As Royal Dutch Shell explores for oil in the Chukchi Sea, the Coast Guard has come up with what it foresees as the worst-case scenarios, if indeed Shell’s venture leads to a wider opening of Arctic energy resources.

In a paper prepared for a multinational Arctic Council working group on disaster preparedness, Coast Guard planners outlined two contingencies that would require a massive control and cleanup response – with limited success in the harsh environment of the high latitudes.

Drawing on documents prepared over years of work by the Alaska Department of Environmental Conservation, the Coast Guard looked at the potential for a single exploratory well accident that defeats blowout preventer safeguards, venting 61,000 bbls. a day for starters before being brought under control in 74 days after a 2 million-bbl. spill.

That would be about half the volume of the 2010 Deepwater Horizon disaster in the Gulf of Mexico, where estimates say 4.2 million to 5 million bbls. vented over 86 days. But in the Arctic, sea conditions would be far worse.

“Winter is fast approaching. The ice edge has already passed the platform and is continuing to advance rapidly,” the scenario paper states. “Ice coverage exceeds 60% at the time of the spill. Estimates indicate ice coverage will exceed 75% in 30 days and approach 100% within 60 days of the initial spill date.”

There are resources in place on Alaska’s North Slope to start a cleanup – the region has lots of booming and skimming equipment to retrieve floating oil, the paper notes. But time is limited and by early November those operations would be limited by crew safety considerations.

A scenario with potentially international implications would be a tanker spill in the Aleutian Islands, with long-term impact on remote island settlements and wildlife.

That exercise imagines an Asia-bound tanker that attempts to divert to Dutch Harbor after a partial power failure, only to collide with a fish processing vessel in the confines of the Unimak Pass. The tanker limps into Dutch Harbor, but not before losing 200,000 bbls. of a heavy petroleum product called vacuum tower bottom blend (VTBB).

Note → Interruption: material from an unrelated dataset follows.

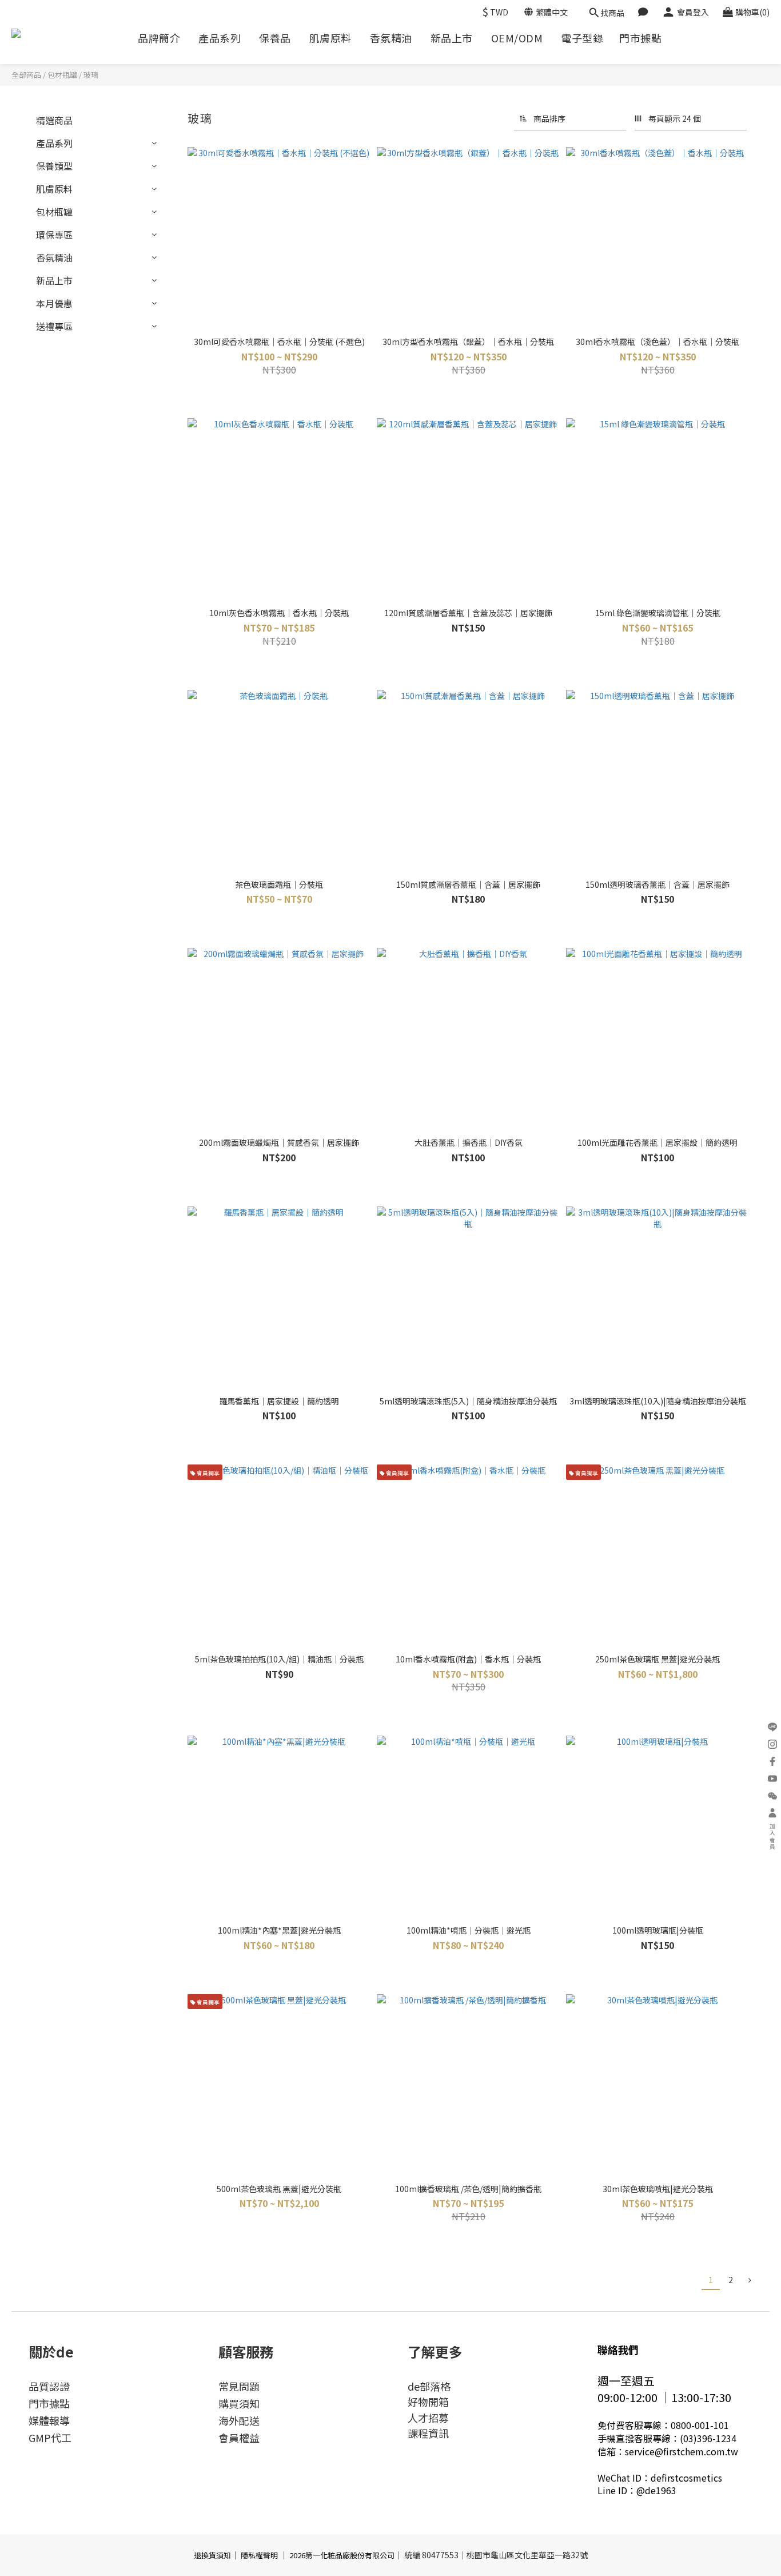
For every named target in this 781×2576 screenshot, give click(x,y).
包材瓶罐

Even in April, with sea states of 10’ to 30’ and temperatures around 40 degrees, regional spill response cooperatives would have their work cut out for them. Oil would be cast up on rocky shores close to the accident scene, and farther out to sand and gravel shorelines, wave-cut terraces and tidal flats.

“Resources in the immediate area of the spill that are at risk include sea lions, otters, waterfowl concentrations, and seabird colonies,” the paper notes. “Unimak Pass is a major transportation route for vessels transiting the Great Circle Route between North America and the Far East. Any significant spill in this area would severely impact international trade as well as local and regional users of this location.”

On the plus side, Alaska has “a ready fleet of response vessels experienced in pollution operations … located in Kodiak, English Bay, Port Graham, Homer, Kenai, and Seldovia,” and many commercial and fishing vessels that could be recruited to the response, according to the paper. “An available armada of response vessels exists with great potential to benefit a spill response if properly supported and managed effectively.”

But the logistics would be daunting, with the need to house and feed cleanup crews over a huge expanse.

The scenarios will figure in a three-day exercise this month hosted by Coast Guard officials with representatives of the Arctic Council. “We wanted something that was realistic, based on real-world activity and real-world activity has inherent risks,” Mark Everett, a Coast Guard incident management, told the Alaska Dispatch News.